Martin O’Neill’s first year in charge has been a mixed bag but, viewed in context, still a reasonably successful one. Stuart Rayner reports.
ON Wednesday Martin O’Neill will have been Sunderland’s manager for a year.
Landmarks such as these bring cause for reflection and, in the case of the Black Cats’ manager, a modicum of satisfaction.
Sunderland are not having a great season, and could even be in the Premier League relegation zone by the time they kick off at Carrow Road tomorrow. But the fact they are still in the top flight is an achievement given the parlous predicament he inherited last December.
By getting his successes in first, in a brilliant run of form in his opening three-and-a-half months O’Neill was able to have fans dreaming about Portugal and Italy rather than Peterborough and Ipswich.
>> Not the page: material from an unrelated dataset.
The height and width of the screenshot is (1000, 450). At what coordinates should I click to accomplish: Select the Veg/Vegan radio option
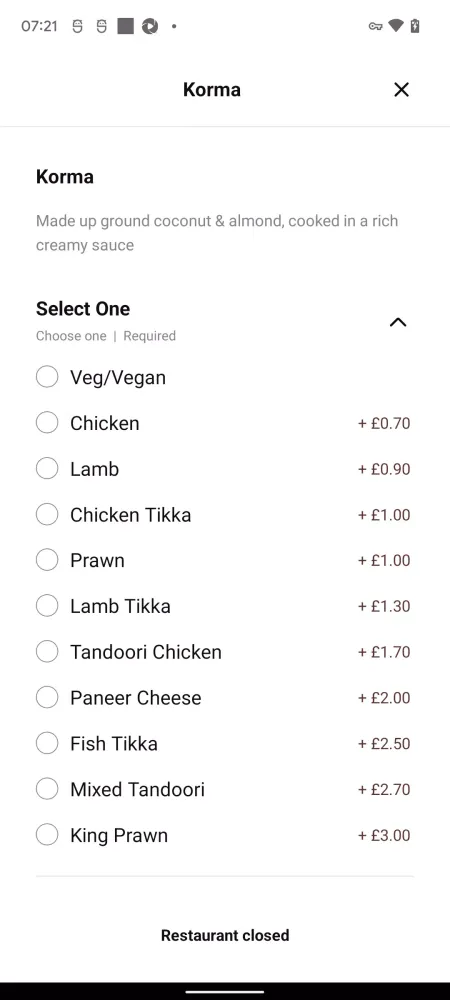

Now those happy events have been overtaken by a more miserable run of form.
But taking a step back, if O’Neill’s form was spread over a season, it would be one of achievement by Sunderland standards.
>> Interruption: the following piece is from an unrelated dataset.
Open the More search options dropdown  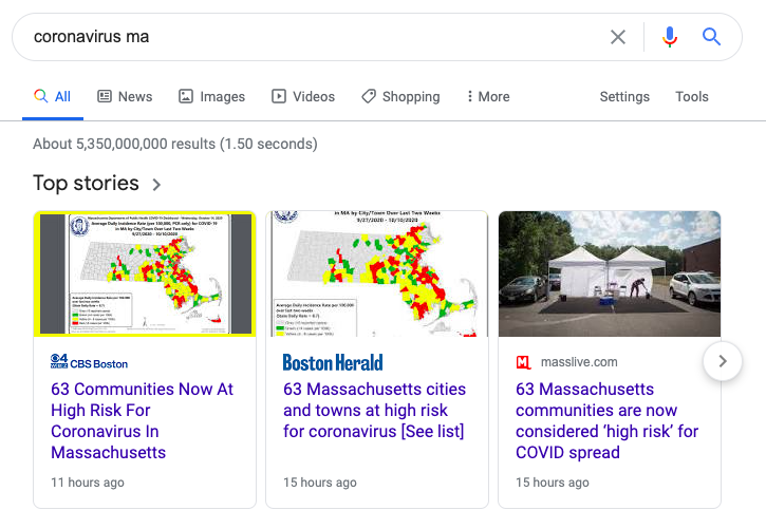coord(488,97)
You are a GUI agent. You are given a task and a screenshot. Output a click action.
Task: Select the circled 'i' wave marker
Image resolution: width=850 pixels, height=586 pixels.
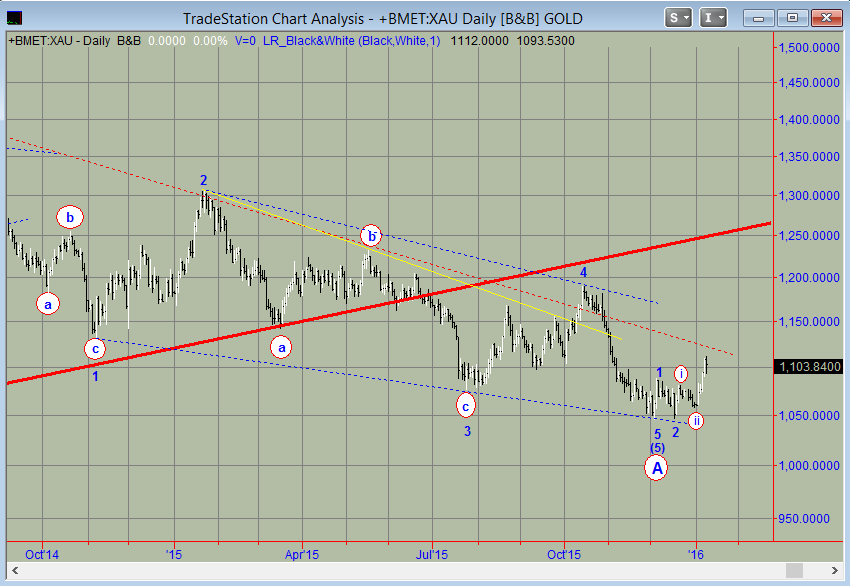(681, 374)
Top-half finishes are the yardstick by which the club should be measured and their haul from 37 games (top-flight seasons are 38) would have put them slap back in mid-table last term, and equalled their tally when Steve Bruce led them to 10th 12 months earlier.
“After 37 Premier League games I have got 47 points, so if we get a point it will equal the best since Peter Reid was here,” O’Neill points out.
They say the second season is always harder and, like James McClean, O’Neill has certainly found it that way.
The summer offered a chance to mould a squad more in his image, but things have not quite panned out as planned.
“This season we knew was going to be tough,” he insists. “We signed two players for money (Adam Johnson and Steven Fletcher, for a combined £22m) and we have asked those two to play at the top of their ability, which Steven Fletcher has done. We have got work to do in the team. That is very obvious, that we have work to do. I intend to do it.
“The most important issue now is winning some football matches. On Tuesday any one of Fletcher’s chances could have won the game, but by the same token (Sunderland goalkeeper Simon) Mignolet made a great save as well. The games are in the balance, they are very tight.
“Little things can turn the course of a game but winning can restore confidence.”